Reading text.
####################
Cassa di Risparmio di Pistoia e della Lucchesia
- Trade name: Caript
- Formerly: Cassa di Risparmio di Pistoia e Pescia S.p.A.
- Type: subsidiary of a listed company
- Industry: Financial services
- Predecessor: Cassa di Risparmio di Pistoia; Cassa di Risparmio di Pescia;
- Founded: 1831 (Pistoia); 1936 (Pistoia e Pescia); 1992 (S.p.A. and Fondazione);
- Headquarters: 3 via Roma, Pistoia, Italy
- Area served: Provinces of Pistoia, Tuscany; Provinces of Massa–Carrara, Tuscany; Provinces of Lucca, Tuscany;
- Net income: (€1,605,726) (2014)
- Total assets: ▼€2,795,007,930 (2014)
- Total equity: ▼€291,419,997 (2014)
- Owners: Intesa Sanpaolo (8.105%) Banca CR Firenze (74.883%) C.R. Pistoia–Pescia Foundation (16.525%) others (0.487%)
- Parent: Intesa Sanpaolo (through Banca CR Firenze)
- Capital ratio: 18.67% (CET1)
- Website: www.caript.it

= Cassa di Risparmio di Pistoia e della Lucchesia =

Italian regional bank in Tuscany

Cassa di Risparmio di Pistoia e della Lucchesia (literally The Savings bank of Pistoia and Lucchesia; known as Caripistoia, Caript or just CRPT in short) is an Italian regional bank based in Pistoia, Tuscany. The bank was a subsidiary of Banca CR Firenze, with Intesa Sanpaolo as the ultimate holding company.

==History==
Cassa di Risparmio di Pistoia e Pescia was found in 1936 by the merger of Cassa di Risparmio di Pistoia (found 1831) and Pescia (1840). The bank also absorbed Banca di Pistoia in 1932, and Pistoia Mount of Piety in 1937.
####################
Required actions.
1 - Return the passage of the Pistoia savings bank text between "- Total equity: ▼€291,419,997" and "Banca CR Firenze)", inclusive, word for word.
2 - Resize the rows from their first line through the line holding "point(600,184)", inclusive. Multiply every coordinate in the answers by 1.05, round to whole numbers with halves going up, and return only those lines, requests included.

Input rows.
####################
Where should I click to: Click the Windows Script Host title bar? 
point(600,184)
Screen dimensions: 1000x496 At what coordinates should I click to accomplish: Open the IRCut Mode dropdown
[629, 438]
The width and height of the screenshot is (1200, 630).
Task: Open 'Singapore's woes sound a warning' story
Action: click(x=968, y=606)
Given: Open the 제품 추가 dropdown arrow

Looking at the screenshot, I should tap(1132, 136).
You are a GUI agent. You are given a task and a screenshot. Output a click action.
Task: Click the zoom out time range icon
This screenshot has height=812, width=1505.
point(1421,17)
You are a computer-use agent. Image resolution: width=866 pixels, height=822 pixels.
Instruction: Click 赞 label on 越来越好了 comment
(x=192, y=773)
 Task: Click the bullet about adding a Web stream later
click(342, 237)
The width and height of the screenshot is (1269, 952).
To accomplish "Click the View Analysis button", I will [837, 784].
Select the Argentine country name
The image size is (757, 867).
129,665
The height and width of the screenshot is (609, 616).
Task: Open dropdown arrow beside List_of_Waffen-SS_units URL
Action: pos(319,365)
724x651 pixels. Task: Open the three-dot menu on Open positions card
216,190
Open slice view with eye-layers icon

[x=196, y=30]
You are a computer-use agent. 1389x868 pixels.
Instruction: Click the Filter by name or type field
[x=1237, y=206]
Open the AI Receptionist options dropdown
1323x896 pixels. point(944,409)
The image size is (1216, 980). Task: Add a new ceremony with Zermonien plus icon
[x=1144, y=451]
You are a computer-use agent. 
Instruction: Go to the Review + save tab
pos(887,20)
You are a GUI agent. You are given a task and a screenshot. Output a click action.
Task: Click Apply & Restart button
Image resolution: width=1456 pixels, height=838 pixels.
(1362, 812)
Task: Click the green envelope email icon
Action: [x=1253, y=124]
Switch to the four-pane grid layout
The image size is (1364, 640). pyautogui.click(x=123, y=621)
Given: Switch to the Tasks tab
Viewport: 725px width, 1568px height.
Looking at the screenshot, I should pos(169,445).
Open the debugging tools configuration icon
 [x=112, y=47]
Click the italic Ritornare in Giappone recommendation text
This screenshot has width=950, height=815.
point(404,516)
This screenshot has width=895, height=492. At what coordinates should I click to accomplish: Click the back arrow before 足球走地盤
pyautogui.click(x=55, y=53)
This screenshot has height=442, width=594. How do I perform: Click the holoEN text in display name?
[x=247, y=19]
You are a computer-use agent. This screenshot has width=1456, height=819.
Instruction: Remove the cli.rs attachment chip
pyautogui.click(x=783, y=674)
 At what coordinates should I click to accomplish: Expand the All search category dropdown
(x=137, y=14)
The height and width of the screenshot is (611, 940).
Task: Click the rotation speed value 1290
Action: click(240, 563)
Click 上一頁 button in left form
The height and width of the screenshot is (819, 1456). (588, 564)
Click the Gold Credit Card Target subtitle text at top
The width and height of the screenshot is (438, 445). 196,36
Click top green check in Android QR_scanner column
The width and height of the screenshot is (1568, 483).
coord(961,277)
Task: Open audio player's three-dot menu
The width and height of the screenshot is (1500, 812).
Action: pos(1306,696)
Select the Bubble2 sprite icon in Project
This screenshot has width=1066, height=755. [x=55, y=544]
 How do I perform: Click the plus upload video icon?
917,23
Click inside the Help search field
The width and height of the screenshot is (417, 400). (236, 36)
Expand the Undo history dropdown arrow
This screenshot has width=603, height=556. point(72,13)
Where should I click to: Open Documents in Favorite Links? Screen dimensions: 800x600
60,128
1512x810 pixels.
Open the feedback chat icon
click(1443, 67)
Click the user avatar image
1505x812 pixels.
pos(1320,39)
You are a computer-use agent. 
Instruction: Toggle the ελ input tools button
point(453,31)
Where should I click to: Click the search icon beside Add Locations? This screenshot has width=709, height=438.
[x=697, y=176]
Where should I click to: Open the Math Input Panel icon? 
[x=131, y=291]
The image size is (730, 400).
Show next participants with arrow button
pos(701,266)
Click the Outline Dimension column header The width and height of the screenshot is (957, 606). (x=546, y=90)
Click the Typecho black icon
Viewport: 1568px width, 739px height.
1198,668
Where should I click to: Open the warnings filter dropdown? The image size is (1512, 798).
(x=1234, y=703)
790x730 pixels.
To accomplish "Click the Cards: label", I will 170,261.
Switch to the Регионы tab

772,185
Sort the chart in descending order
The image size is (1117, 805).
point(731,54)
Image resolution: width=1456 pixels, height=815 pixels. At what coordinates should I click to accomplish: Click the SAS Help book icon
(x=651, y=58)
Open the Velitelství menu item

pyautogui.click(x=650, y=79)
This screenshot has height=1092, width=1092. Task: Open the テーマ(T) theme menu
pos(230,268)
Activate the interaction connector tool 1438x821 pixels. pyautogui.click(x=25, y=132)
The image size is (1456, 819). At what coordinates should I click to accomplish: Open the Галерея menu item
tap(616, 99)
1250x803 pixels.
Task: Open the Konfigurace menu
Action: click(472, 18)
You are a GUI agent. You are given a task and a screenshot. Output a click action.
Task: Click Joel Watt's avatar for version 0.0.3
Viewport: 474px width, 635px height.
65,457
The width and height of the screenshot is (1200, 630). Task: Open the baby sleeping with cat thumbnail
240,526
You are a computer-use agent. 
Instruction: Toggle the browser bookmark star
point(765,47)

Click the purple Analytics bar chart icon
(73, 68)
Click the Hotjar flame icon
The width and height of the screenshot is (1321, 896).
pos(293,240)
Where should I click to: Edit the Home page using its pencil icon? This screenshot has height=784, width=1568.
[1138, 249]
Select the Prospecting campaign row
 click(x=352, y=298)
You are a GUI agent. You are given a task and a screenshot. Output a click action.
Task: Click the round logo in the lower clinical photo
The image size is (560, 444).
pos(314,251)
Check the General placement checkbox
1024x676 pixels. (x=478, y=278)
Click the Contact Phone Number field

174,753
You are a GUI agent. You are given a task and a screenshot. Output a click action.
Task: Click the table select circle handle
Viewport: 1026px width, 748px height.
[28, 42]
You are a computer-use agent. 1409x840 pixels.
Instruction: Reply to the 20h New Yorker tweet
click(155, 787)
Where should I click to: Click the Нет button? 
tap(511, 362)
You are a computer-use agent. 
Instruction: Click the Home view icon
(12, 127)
####################
Solutions to the problems.
1 -
- Total equity: ▼€291,419,997 (2014)
- Owners: Intesa Sanpaolo (8.105%) Banca CR Firenze (74.883%) C.R. Pistoia–Pescia Foundation (16.525%) others (0.487%)
- Parent: Intesa Sanpaolo (through Banca CR Firenze)

2 -
Where should I click to: Click the Windows Script Host title bar? 
point(630,193)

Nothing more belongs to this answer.